[Collected data]
_ _ _ _ _ _ _

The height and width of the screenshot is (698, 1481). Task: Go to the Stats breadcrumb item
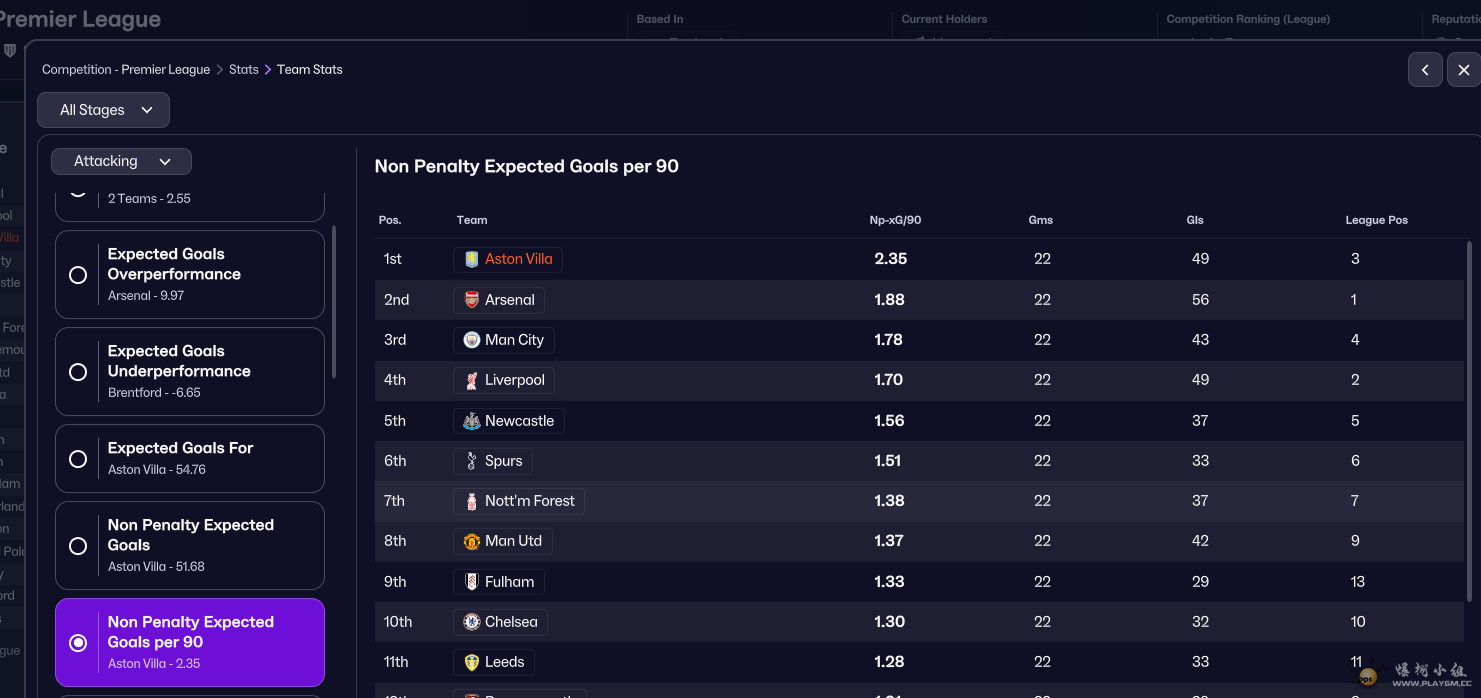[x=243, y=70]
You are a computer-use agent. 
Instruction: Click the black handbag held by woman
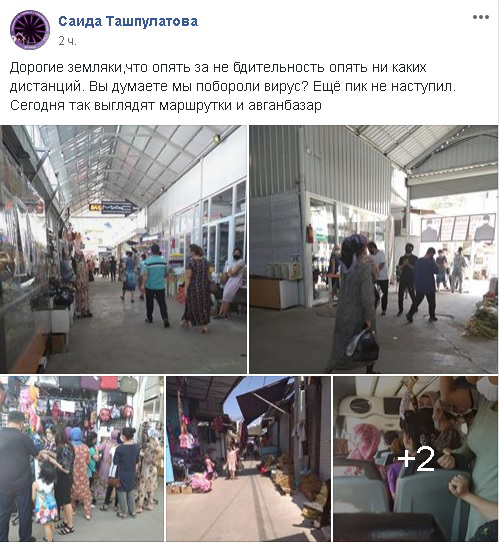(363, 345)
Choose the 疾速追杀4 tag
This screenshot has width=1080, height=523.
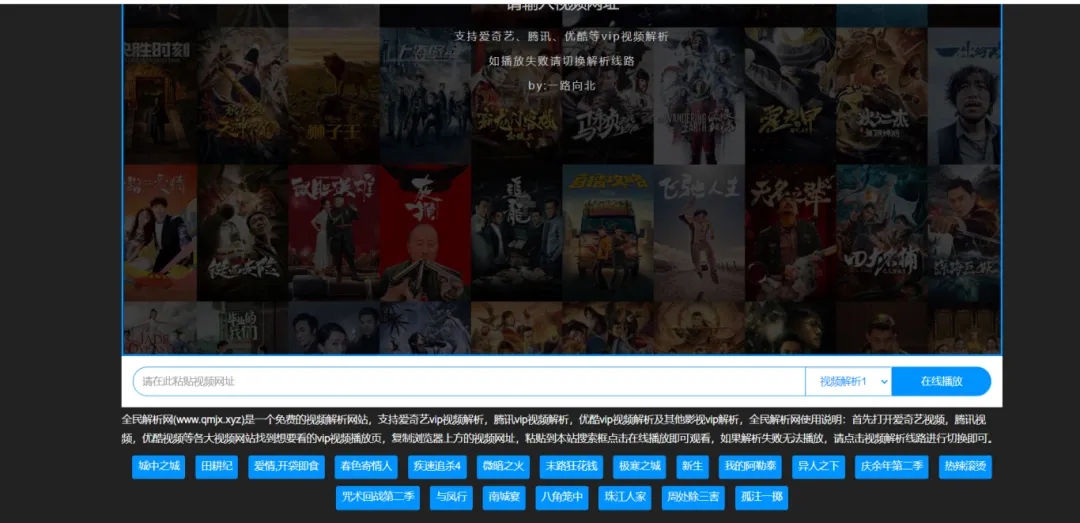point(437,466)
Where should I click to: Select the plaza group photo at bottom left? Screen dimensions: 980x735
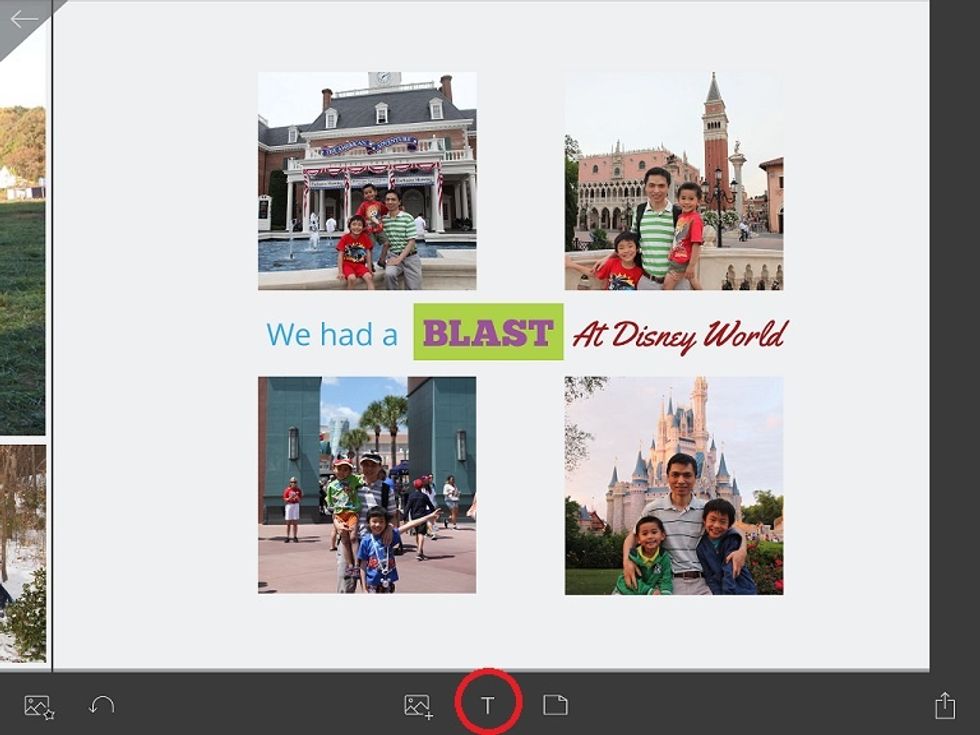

_ _ _ _ _ _ _

▶ **Brief**:
Write the lines from the one containing "Instruction: Click the" through the end of the data above exactly as they appear, and do not carry over any picture.

▶ **Written solution**:
Instruction: Click the black handbag held by woman
(363, 345)
Choose the 疾速追杀4 tag
This screenshot has width=1080, height=523.
point(437,466)
Where should I click to: Select the plaza group photo at bottom left? Screen dimensions: 980x735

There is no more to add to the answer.